Within the entries below, every line containing "link" is to be copied.

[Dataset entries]

☆ ☆ ☆

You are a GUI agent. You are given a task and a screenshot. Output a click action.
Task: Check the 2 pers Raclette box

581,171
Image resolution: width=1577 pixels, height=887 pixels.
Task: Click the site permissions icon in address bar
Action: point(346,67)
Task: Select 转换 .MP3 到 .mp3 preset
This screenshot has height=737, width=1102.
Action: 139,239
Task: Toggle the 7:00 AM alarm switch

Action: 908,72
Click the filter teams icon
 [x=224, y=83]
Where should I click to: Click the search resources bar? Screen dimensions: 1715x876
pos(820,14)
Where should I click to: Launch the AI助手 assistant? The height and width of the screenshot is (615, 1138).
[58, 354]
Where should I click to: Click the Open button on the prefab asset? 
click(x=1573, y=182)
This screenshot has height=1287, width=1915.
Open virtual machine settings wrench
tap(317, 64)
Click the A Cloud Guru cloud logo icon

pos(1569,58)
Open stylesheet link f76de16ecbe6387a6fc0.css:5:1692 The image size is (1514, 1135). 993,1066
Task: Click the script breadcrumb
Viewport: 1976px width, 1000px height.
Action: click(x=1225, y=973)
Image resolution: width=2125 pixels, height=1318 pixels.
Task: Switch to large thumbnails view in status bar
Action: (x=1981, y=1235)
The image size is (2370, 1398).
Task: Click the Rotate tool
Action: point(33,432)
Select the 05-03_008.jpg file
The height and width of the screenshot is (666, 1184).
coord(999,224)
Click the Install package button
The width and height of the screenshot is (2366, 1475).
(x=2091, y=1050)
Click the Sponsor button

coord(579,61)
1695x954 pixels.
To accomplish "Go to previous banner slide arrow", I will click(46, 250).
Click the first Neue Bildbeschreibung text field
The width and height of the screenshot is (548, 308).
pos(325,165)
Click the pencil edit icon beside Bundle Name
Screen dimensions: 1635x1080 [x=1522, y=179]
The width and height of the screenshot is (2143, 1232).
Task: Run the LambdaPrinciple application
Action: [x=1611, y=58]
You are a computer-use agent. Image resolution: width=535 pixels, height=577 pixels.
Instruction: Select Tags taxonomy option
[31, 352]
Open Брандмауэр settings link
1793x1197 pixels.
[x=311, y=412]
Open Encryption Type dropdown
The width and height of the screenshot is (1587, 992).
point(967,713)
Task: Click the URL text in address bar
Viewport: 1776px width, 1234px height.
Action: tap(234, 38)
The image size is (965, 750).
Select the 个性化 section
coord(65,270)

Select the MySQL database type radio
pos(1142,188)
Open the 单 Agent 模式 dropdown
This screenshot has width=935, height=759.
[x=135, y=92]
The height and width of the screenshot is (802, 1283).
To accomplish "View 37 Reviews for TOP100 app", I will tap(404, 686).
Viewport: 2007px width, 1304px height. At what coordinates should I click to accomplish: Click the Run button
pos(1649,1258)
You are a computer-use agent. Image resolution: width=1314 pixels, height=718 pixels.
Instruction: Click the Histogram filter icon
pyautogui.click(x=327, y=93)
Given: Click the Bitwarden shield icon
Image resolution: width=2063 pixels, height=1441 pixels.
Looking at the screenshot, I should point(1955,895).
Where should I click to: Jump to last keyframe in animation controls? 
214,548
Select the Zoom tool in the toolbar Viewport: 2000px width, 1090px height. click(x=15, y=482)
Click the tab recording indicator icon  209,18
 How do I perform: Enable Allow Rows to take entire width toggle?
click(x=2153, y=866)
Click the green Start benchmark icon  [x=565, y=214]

☆ ☆ ☆

ANSWER FOR THIS EXERCISE:
Open stylesheet link f76de16ecbe6387a6fc0.css:5:1692 The image size is (1514, 1135). 993,1066
Open Брандмауэр settings link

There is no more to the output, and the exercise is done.